4.3 Q8: Exploring the Time Analysis by ARIMA
Building on the univariate analysis provided by LSTM in the previous section, this segment introduces VAR and ARIMA models to explore multivariate effects. These methods allow us to consider the impact of Reddit post content on Dogecoin price by incorporating multiple time series variables, thus enabling a more comprehensive analysis of how social media influences cryptocurrency markets.

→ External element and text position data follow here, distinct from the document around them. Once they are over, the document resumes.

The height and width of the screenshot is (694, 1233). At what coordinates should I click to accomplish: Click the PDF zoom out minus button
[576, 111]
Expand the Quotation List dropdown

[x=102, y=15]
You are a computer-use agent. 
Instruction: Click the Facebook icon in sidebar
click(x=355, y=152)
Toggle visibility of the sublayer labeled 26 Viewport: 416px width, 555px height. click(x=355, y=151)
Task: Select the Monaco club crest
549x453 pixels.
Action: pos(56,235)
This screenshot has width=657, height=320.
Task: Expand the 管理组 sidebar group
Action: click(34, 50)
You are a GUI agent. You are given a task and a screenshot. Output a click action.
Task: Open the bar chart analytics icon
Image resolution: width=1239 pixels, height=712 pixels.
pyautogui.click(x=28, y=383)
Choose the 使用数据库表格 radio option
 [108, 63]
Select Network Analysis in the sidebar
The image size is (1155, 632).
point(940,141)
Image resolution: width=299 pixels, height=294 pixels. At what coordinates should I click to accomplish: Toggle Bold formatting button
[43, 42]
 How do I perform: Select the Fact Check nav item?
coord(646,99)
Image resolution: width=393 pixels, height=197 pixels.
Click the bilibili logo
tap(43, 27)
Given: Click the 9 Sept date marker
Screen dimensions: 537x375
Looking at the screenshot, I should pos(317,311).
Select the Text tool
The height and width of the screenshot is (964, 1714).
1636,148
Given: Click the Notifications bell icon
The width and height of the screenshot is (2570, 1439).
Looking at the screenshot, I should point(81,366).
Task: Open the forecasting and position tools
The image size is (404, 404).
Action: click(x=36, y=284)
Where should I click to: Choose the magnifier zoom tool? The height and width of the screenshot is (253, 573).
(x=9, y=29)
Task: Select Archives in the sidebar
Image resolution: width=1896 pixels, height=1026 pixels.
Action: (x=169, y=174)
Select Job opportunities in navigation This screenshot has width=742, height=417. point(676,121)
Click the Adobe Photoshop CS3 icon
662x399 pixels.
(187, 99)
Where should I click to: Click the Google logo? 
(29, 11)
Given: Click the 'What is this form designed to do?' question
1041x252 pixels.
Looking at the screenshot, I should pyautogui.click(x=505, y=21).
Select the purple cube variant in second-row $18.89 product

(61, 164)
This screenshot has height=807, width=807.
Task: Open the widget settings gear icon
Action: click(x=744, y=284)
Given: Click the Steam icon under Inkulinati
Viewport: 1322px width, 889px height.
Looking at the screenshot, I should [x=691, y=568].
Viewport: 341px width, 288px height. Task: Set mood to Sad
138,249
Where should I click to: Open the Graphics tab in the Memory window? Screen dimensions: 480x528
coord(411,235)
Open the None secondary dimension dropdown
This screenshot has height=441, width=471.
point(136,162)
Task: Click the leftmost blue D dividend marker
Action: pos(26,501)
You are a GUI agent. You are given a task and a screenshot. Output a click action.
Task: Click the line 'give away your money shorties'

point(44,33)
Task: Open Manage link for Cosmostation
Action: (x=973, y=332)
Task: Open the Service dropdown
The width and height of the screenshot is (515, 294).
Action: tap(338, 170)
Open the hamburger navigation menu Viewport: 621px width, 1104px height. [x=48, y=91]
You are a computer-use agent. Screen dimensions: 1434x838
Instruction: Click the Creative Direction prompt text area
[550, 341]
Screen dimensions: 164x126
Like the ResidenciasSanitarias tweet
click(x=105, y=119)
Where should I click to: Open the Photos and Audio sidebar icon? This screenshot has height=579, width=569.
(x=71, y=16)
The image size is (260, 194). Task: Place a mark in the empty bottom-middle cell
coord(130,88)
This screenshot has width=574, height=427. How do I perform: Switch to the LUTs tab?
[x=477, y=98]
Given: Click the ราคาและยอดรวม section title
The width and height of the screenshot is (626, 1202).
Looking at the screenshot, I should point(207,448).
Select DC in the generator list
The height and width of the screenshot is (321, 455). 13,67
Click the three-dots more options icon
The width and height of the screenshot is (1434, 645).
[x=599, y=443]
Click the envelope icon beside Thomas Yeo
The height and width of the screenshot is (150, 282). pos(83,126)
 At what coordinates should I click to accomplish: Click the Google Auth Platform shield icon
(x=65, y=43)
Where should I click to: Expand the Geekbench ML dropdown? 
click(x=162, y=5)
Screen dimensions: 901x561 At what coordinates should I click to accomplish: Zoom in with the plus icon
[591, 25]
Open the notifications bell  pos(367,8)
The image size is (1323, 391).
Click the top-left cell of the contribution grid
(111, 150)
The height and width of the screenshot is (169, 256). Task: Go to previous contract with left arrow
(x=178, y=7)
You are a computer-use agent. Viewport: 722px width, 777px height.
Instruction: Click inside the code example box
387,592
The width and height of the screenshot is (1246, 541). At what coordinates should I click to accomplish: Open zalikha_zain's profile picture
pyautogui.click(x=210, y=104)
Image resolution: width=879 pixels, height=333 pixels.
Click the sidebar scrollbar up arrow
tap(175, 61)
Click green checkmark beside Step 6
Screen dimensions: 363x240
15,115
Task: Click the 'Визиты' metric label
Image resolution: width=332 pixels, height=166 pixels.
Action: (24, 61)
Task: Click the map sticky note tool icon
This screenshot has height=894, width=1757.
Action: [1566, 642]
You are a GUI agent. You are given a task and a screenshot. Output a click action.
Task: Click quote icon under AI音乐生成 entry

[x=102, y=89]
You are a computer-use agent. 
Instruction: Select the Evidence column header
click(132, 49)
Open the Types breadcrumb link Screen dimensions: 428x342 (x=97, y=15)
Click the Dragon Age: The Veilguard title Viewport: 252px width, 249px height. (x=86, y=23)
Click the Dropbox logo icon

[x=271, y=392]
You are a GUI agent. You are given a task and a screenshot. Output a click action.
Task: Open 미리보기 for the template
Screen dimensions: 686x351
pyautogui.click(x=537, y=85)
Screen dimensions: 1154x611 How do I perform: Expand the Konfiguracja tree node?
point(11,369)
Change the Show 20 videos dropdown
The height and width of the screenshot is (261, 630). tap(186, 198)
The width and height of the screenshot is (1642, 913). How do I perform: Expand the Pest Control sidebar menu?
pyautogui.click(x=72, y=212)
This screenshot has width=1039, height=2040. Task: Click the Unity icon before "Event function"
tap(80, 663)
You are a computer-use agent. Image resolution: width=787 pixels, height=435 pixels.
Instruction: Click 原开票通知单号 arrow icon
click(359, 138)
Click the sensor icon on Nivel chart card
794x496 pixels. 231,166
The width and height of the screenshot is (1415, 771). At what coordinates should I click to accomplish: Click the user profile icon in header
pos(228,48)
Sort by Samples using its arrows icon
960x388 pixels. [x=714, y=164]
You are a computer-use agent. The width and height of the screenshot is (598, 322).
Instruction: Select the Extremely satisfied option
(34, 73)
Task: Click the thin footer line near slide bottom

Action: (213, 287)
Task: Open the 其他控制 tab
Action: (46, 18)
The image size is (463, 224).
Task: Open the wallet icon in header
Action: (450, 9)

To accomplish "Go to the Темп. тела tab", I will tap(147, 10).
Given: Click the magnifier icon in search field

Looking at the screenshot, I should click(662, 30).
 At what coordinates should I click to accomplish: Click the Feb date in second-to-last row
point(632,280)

4.3.1 - ARIMA(p, d, q) Model Equation
The ARIMA model combines autoregressive (AR) elements, differencing for stationarity (I), and moving average (MA) components. It is denoted as ARIMA(p, d, q), where:
- \(p\): Number of autoregressive terms
- \(d\): Number of nonseasonal differences needed for stationarity
- \(q\): Number of lagged forecast errors in the prediction equation
Differencing (I)
To achieve stationarity, the series is differenced $d $times. The differenced series \(\nabla^d y_t\) is calculated as:
\[ \nabla y_t = y_t - y_{t-1} \]
Autoregressive (AR) Part
The AR part involves using \(p\) past values:
\[ \phi_1 y_{t-1} + \phi_2 y_{t-2} + \dots + \phi_p y_{t-p} \]
Moving Average (MA) Part
The MA part incorporates the errors from \(q\) past forecasts:
\[ \theta_1 \epsilon_{t-1} + \theta_2 \epsilon_{t-2} + \dots + \theta_q \epsilon_{t-q} \]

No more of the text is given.